REQUIRED ACTION:
Your output should be the lines from the one with "Task: Sort by the TWITCH SHARE column header" through the last line of the records below, exactly as written, minus the pictures.

-=-=-

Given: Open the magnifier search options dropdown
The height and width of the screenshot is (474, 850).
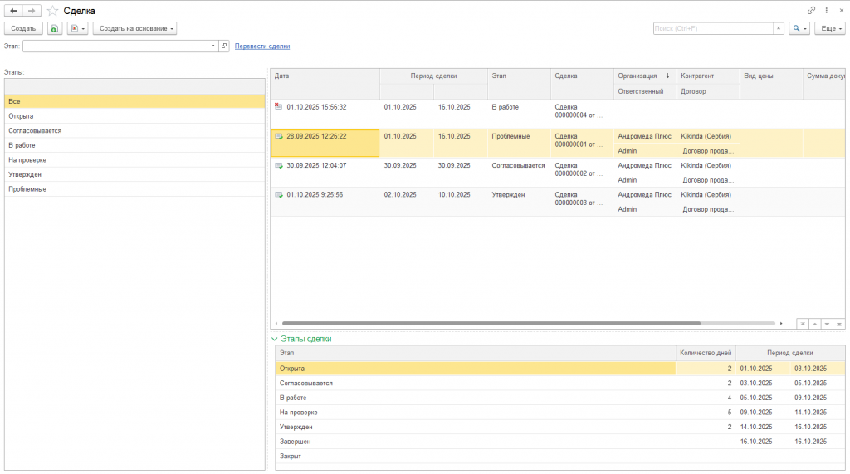Looking at the screenshot, I should [x=799, y=28].
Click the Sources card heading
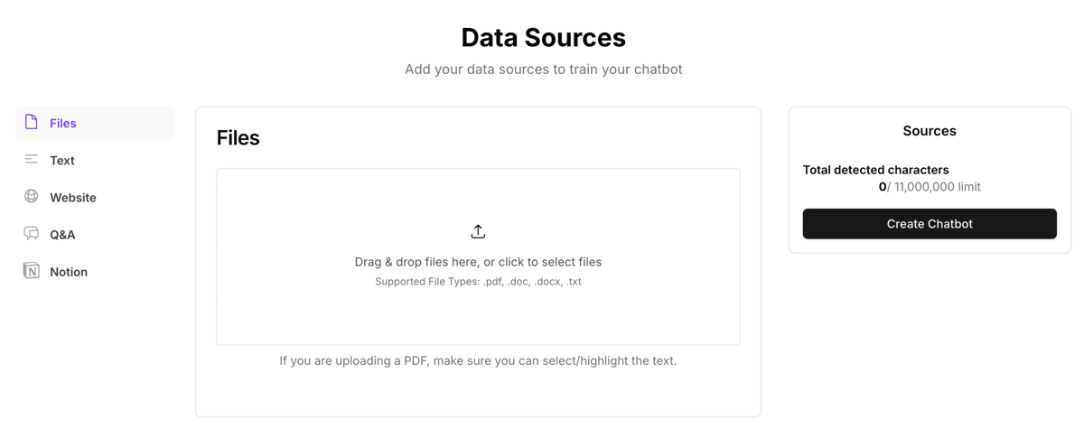The height and width of the screenshot is (429, 1084). point(930,131)
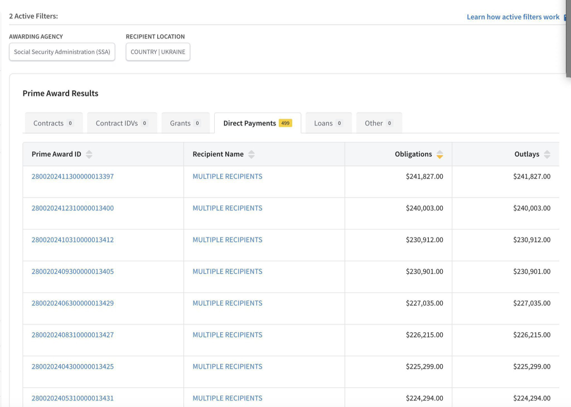Image resolution: width=571 pixels, height=407 pixels.
Task: Toggle Obligations column sort arrows
Action: coord(440,154)
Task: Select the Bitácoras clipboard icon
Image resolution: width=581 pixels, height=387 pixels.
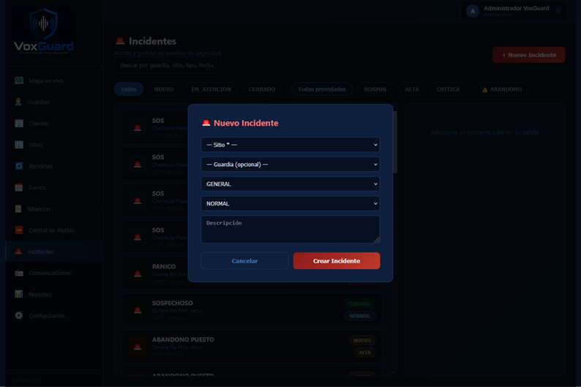Action: pyautogui.click(x=18, y=209)
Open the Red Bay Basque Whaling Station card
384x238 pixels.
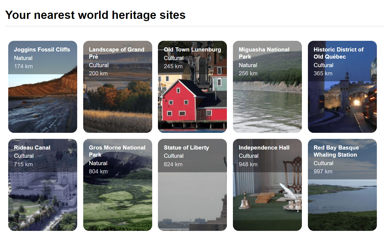point(342,184)
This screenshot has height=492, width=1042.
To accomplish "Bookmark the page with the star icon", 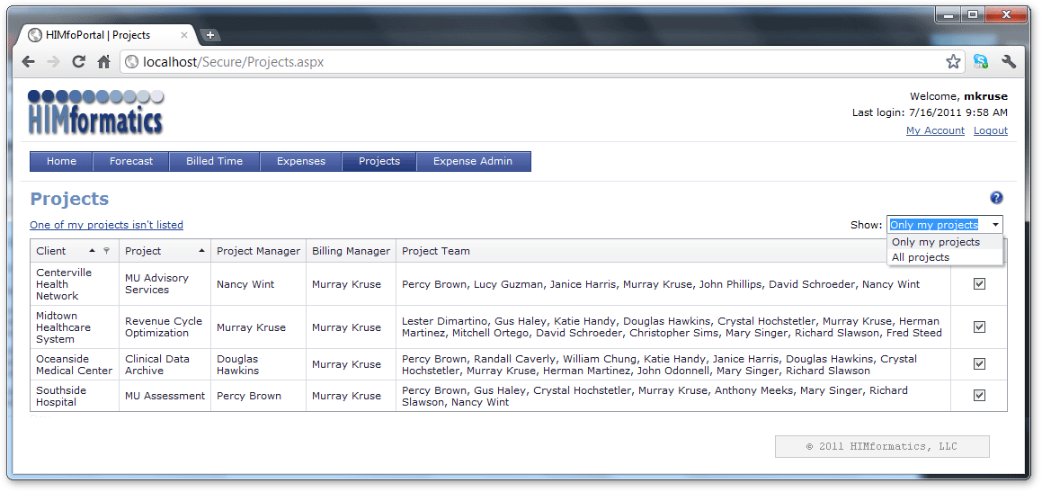I will point(953,62).
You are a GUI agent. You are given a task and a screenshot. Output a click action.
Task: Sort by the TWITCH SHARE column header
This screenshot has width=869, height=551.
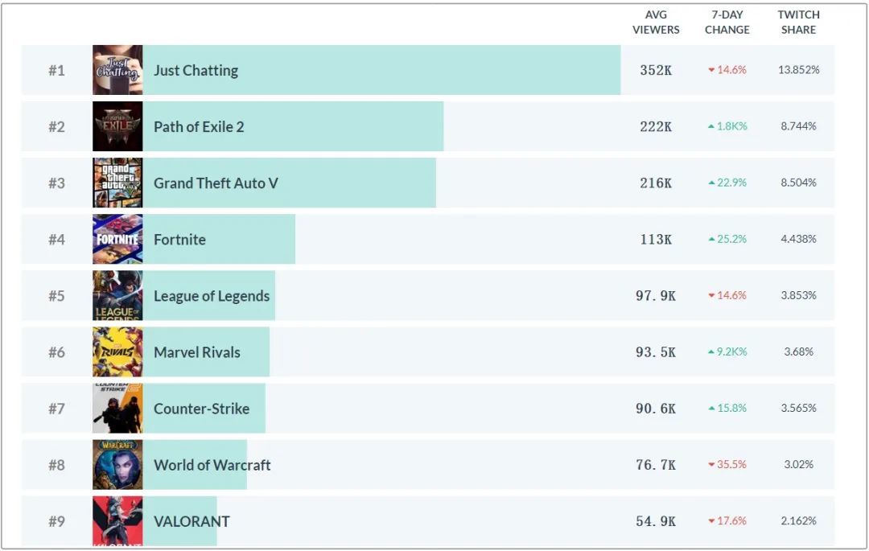[798, 22]
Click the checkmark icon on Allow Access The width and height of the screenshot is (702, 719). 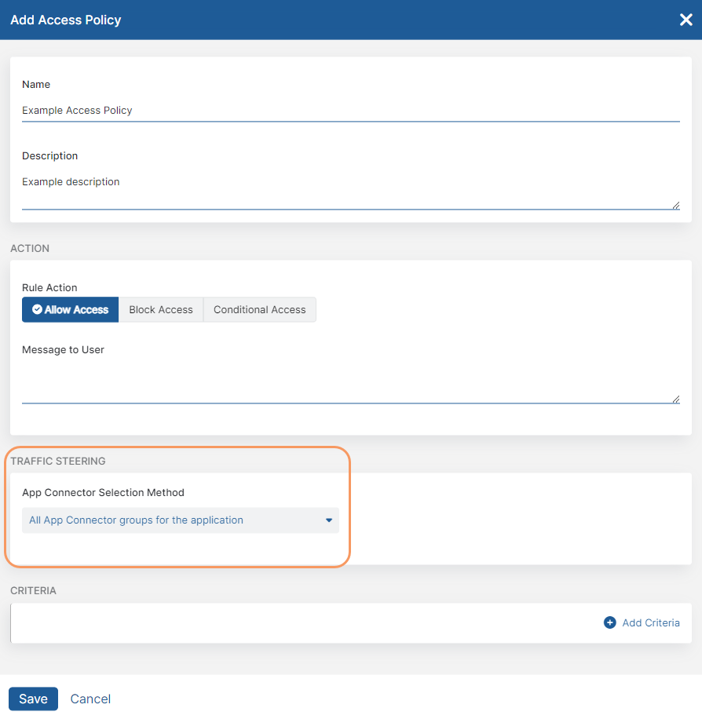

-=-=-

ANSWER BELOW:
Task: Sort by the TWITCH SHARE column header
This screenshot has width=869, height=551.
[798, 22]
Click the checkmark icon on Allow Access The width and height of the screenshot is (702, 719). 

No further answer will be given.